**GIVEN INSTRUCTION A:**
In the review of Posh, where does the Riot Club meet?
**GIVEN INSTRUCTION B:**
List every event from the history of the real Bullingdon Club that, according to the review of Posh, appears in the play.

**QUOTED TEXT:**

This is a weird week to be reviewing this kind of play. On stage, a group of entitled young men deny their privilege and refuse to accept the consequences of their actions; in parliament … well, they’re not particularly young, but otherwise…

The fictional characters in Posh are the same people as the real life characters in British parliament. Laura Wade’s play is a thinly-veiled look at the Bullingdon Club, the covert, exclusive Oxford dining club; a club in which, famously, two of our last three Prime Ministers have been members (not, god-forbid, the woman, of course). Wade’s Riot Club is a hedonistic secret society, meeting at an Oxfordshire pub (they’ve been banned from anywhere within a certain radius of the city centre), where anything might happen, but they’ll be able to pay their way out of any situation.

Many of the individual events in the play are part of the history of the real Bullingdon Club – the temporary bans placed on the club after particularly riotous behaviour making it into the press, the destruction of property and the on-the-spot cash payments to recompense for it, the hiring of sex workers to entertain the members, the powerful social connections of the group’s members. However, Wade’s excellent writing makes this a more complicated narrative than simply a straightforward lampooning of the privileged classes.

**DATA SEGMENT:**
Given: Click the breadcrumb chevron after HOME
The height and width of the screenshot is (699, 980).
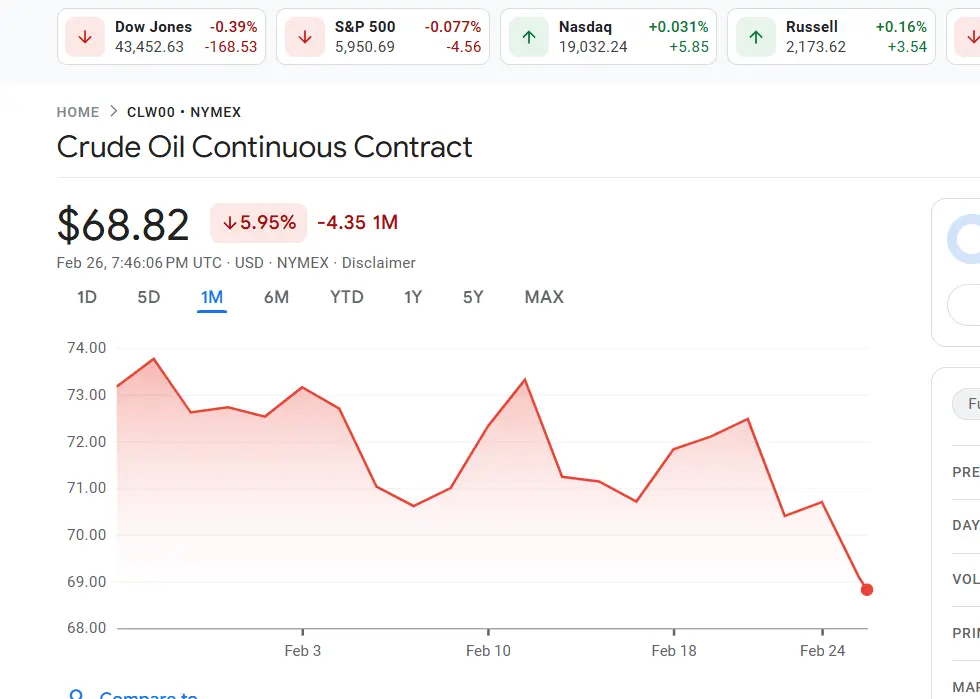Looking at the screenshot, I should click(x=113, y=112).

**WRITTEN ANSWER A:**
At an Oxfordshire pub.

**WRITTEN ANSWER B:**
- Temporary bans placed on the club after particularly riotous behaviour that made it into the press
- The destruction of property
- On-the-spot cash payments to recompense for that destruction
- The hiring of sex workers to entertain the members
- The powerful social connections of the group's members